We observe some bacterial mutation times. We would like to use this data to infer whether these bacteria all share a single mutational time constant $\lambda$ ($H_1$), or if there are two types of bacteria, each with their own distinct mutational time constants $\lambda_1$ and $\lambda_2$ ($H_2$).

Fortunately, there's a nice framework for model comparison that we went through lecture this week that will let us tackle this problem, by computing the following ratio:

$$\frac{P(H_1 \mid D)}{P(H_2 \mid D)} $$

If this term is close to 1, then both hypotheses are about equally plausible.

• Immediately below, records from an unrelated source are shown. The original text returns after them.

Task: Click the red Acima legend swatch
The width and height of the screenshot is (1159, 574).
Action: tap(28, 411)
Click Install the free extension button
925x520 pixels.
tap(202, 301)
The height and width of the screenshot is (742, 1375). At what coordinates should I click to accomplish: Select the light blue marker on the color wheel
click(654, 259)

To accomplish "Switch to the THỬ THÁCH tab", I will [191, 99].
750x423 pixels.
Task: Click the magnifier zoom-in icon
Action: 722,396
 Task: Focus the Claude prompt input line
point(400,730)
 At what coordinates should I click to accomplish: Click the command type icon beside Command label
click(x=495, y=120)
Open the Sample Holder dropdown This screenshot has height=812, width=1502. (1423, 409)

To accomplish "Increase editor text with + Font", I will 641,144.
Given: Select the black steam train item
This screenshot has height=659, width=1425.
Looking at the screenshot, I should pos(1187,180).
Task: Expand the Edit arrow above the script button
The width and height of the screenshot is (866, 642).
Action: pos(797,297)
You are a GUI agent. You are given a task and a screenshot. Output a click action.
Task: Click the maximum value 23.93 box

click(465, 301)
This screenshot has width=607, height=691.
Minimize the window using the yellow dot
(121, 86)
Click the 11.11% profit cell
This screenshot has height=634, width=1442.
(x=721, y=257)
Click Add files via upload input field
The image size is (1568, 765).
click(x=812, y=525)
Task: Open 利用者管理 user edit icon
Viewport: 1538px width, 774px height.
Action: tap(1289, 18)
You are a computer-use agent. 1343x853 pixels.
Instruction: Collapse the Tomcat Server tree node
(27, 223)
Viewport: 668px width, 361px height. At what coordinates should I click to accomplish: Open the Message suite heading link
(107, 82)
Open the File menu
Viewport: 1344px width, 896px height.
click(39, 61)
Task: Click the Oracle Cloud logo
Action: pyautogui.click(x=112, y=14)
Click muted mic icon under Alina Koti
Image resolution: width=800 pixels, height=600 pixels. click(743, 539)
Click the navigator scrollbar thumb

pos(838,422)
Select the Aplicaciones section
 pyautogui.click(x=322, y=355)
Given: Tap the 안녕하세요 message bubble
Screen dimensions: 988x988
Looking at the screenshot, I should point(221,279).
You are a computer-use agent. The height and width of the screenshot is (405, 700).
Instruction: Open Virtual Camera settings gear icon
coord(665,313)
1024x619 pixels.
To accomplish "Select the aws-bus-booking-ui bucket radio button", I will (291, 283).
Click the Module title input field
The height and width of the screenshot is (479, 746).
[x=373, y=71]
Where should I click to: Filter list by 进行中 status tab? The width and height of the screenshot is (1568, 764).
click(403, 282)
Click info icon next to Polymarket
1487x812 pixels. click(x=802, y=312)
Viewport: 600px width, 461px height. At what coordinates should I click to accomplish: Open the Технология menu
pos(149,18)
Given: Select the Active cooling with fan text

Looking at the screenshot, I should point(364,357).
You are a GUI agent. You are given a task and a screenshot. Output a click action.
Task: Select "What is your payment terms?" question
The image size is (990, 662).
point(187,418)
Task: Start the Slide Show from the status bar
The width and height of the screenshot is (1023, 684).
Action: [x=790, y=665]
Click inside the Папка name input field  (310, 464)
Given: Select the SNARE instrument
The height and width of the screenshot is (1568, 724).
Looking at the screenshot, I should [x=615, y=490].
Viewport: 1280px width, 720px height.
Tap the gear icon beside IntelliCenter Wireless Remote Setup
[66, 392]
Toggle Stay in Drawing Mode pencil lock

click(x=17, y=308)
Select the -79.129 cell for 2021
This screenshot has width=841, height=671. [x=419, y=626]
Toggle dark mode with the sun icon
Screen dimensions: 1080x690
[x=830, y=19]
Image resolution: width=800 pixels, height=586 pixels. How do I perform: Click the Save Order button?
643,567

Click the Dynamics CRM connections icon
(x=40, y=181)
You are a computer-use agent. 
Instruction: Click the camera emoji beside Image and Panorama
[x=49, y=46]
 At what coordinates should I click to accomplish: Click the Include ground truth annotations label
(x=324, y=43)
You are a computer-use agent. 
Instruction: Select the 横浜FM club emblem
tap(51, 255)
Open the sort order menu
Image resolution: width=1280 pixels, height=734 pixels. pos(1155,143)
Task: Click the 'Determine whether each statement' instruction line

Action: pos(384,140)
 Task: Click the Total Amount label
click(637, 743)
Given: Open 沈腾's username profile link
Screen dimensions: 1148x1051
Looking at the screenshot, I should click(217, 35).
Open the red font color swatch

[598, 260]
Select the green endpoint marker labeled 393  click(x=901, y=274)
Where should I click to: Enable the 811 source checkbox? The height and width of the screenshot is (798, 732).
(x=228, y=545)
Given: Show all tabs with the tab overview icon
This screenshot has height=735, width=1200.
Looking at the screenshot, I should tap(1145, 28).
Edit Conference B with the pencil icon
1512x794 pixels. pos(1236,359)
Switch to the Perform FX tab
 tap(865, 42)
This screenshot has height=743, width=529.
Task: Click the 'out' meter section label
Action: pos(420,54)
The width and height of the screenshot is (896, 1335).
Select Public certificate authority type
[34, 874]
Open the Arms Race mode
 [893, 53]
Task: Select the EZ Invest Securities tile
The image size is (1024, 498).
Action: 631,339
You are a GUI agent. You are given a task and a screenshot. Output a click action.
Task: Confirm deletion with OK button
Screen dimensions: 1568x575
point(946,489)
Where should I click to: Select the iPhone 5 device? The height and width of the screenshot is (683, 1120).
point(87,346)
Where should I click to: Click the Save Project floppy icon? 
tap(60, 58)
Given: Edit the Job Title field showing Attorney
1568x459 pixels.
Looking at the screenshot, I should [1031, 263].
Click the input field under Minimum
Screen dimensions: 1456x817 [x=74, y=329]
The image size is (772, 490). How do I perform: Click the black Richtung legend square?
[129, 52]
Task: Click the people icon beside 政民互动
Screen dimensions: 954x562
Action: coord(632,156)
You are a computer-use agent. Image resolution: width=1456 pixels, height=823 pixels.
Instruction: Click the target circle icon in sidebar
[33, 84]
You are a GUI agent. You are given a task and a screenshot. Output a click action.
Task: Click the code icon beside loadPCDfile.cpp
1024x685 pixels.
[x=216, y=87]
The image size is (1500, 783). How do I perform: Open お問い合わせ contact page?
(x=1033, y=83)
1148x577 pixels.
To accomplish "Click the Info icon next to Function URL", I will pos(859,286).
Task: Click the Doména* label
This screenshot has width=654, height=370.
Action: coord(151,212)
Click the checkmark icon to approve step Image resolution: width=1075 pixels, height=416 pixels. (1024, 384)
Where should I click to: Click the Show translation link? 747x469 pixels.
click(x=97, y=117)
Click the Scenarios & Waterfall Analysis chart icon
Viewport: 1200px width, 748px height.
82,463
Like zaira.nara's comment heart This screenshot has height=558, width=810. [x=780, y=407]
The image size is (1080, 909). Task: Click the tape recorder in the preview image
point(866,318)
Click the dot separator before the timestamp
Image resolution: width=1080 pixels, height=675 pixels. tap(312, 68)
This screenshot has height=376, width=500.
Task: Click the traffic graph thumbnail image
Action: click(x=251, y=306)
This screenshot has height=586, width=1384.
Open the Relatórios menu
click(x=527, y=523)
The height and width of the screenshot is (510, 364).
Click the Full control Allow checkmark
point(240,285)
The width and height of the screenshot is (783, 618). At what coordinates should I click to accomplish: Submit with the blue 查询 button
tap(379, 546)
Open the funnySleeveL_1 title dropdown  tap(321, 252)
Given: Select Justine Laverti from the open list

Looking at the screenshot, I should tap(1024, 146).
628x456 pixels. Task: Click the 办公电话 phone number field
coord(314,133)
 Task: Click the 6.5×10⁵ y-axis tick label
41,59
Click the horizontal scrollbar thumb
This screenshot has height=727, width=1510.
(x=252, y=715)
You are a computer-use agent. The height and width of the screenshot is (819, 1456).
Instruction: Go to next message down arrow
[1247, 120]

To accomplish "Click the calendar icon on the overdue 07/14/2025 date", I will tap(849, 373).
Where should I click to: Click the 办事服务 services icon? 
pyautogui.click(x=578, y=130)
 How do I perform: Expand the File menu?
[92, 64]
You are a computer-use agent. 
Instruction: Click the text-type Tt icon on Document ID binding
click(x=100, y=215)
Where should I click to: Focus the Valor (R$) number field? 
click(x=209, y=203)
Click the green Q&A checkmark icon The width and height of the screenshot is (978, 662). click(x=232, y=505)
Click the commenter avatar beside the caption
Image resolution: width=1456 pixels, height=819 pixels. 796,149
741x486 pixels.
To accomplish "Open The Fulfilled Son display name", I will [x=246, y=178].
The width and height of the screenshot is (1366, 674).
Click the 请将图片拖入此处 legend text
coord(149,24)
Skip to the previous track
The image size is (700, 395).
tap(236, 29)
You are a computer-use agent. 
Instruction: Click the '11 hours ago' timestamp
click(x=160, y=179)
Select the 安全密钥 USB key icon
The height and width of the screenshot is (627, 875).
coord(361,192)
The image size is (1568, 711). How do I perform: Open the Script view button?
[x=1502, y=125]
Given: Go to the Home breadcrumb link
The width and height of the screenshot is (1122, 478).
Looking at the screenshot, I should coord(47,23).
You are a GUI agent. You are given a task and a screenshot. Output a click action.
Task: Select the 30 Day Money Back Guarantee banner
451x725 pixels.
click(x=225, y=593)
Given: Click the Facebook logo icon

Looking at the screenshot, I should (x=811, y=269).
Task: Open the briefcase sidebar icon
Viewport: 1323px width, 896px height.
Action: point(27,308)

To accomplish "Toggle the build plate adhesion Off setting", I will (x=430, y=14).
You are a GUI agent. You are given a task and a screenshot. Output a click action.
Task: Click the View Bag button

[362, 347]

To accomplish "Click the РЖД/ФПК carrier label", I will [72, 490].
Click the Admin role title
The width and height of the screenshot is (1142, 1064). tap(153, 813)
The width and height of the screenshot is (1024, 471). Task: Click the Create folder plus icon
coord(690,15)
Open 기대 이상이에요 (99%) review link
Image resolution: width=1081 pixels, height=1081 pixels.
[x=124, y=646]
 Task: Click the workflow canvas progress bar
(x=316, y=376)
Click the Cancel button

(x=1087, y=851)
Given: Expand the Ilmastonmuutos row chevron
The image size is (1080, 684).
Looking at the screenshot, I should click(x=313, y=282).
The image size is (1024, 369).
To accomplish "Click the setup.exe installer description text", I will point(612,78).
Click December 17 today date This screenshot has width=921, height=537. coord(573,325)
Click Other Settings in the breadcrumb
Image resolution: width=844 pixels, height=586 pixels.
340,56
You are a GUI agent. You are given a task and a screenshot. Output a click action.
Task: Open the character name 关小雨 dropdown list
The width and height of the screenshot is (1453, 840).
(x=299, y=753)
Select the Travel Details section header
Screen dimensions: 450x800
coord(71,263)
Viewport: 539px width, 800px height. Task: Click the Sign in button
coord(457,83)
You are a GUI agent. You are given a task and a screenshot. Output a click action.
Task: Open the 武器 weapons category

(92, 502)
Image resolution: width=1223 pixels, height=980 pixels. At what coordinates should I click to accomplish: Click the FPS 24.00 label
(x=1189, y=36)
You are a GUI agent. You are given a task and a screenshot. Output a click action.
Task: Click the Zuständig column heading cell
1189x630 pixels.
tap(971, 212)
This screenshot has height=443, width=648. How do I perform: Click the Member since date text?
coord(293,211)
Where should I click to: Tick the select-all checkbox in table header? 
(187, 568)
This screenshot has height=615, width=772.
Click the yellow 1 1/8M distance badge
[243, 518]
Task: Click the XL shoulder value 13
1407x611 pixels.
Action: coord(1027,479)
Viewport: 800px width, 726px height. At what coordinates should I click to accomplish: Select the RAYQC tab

If it is much larger than 1, $H_1$ is more likely to underly the data than $H_2$, and so on.

Before we get there, let's take a look at the class data and get a feel for what the problem will look like. On the homework you will use a personalized dataset of mutation times.

In [98]:
class_data = np.array([1.2, 2.1, 3.4, 4.1, 7, 11])

plt.figure()
plt.hist(class_data)
plt.xlim(0, 20)
plt.xlabel('time (min)')
plt.ylabel('mutations')
plt.show()

In this problem we assume that the probability that a bacterium mutates follows an exponential decay, which is parameterized by a mutation rate $\lambda$, i.e.

$$P(\mathrm{observing~mutation~at~}t \mid \lambda) \propto e^{-t/\lambda}$$

Let's just plot this for different $\lambda$'s to get a sense.

If we overlaid the data, what would you guess $\lambda$ is, roughly?

In [99]:
ts = np.linspace(0, 25, 100)
lams = [0.05, 2, 20, 80]
fig, ax1 = plt.subplots()
for lam in lams:
  ax1.plot(ts, np.exp(-ts/lam), label=r'$\lambda = $'+f'{lam}')

ax2 = ax1.twinx()
ax2.hist(class_data, density=True, color='k', label='class data')
ax1.legend(loc='upper left', bbox_to_anchor=(1.03, 1), borderaxespad=0)
ax1.set_xlabel('$t$')
plt.title('$\exp(-t/\lambda)$')
ax1.set_ylim(0, 1)
ax2.set_yticks([])
plt.show()
In [100]:
def Z(lamda, a=0, b=15):
    return np.exp(-a/lamda) - np.exp(-b/lamda)

def likelihood(datum,lamda):
    return np.exp(-datum/lamda) / Z(lamda)/lamda
In [101]:
lamda = np.linspace(0.01, 15,100)
In [105]:
plot(lamda,likelihood(1.2, lamda )/likelihood(1.2, lamda ).sum())
plot(lamda,likelihood(2.1, lamda )/likelihood(2.1, lamda ).sum())
plot(lamda,likelihood(3.4, lamda )/likelihood(3.4, lamda ).sum())
plot(lamda,likelihood(11, lamda )/likelihood(11, lamda ).sum())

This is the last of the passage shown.